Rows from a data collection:
** Start **

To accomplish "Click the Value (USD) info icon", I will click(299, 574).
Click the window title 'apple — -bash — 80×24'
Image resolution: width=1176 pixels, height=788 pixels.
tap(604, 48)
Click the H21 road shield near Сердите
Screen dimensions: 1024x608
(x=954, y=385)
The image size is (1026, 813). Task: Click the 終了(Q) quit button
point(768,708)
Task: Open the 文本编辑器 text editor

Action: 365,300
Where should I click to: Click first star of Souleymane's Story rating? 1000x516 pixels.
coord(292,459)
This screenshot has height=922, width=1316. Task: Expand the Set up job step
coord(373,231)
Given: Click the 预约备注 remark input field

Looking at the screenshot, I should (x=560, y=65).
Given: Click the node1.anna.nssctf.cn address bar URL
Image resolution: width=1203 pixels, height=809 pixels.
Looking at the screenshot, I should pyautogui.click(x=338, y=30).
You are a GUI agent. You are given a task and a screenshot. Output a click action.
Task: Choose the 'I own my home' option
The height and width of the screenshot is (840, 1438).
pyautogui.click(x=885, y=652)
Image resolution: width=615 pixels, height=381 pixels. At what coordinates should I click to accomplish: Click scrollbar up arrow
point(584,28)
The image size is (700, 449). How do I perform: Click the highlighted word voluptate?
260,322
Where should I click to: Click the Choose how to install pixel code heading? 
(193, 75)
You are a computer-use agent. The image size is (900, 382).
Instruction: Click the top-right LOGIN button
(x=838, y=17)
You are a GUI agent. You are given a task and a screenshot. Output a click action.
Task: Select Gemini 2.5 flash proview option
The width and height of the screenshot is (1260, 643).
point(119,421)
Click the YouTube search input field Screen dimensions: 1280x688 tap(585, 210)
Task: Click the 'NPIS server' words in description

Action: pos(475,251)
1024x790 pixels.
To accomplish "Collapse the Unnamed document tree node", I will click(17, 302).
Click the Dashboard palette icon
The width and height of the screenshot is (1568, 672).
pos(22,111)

** End **

→ TASK OBJECTIVE:
Print every one of the rows above again, character for character and without any changes.

→ FULL SOLUTION:
To accomplish "Click the Value (USD) info icon", I will click(299, 574).
Click the window title 'apple — -bash — 80×24'
Image resolution: width=1176 pixels, height=788 pixels.
tap(604, 48)
Click the H21 road shield near Сердите
Screen dimensions: 1024x608
(x=954, y=385)
The image size is (1026, 813). Task: Click the 終了(Q) quit button
point(768,708)
Task: Open the 文本编辑器 text editor

Action: 365,300
Where should I click to: Click first star of Souleymane's Story rating? 1000x516 pixels.
coord(292,459)
This screenshot has height=922, width=1316. Task: Expand the Set up job step
coord(373,231)
Given: Click the 预约备注 remark input field

Looking at the screenshot, I should (x=560, y=65).
Given: Click the node1.anna.nssctf.cn address bar URL
Image resolution: width=1203 pixels, height=809 pixels.
Looking at the screenshot, I should pyautogui.click(x=338, y=30).
You are a GUI agent. You are given a task and a screenshot. Output a click action.
Task: Choose the 'I own my home' option
The height and width of the screenshot is (840, 1438).
pyautogui.click(x=885, y=652)
Image resolution: width=615 pixels, height=381 pixels. At what coordinates should I click to accomplish: Click scrollbar up arrow
point(584,28)
The image size is (700, 449). How do I perform: Click the highlighted word voluptate?
260,322
Where should I click to: Click the Choose how to install pixel code heading? 
(193, 75)
You are a computer-use agent. The image size is (900, 382).
Instruction: Click the top-right LOGIN button
(x=838, y=17)
You are a GUI agent. You are given a task and a screenshot. Output a click action.
Task: Select Gemini 2.5 flash proview option
The width and height of the screenshot is (1260, 643).
point(119,421)
Click the YouTube search input field Screen dimensions: 1280x688 tap(585, 210)
Task: Click the 'NPIS server' words in description

Action: pos(475,251)
1024x790 pixels.
To accomplish "Collapse the Unnamed document tree node", I will click(17, 302).
Click the Dashboard palette icon
The width and height of the screenshot is (1568, 672).
pos(22,111)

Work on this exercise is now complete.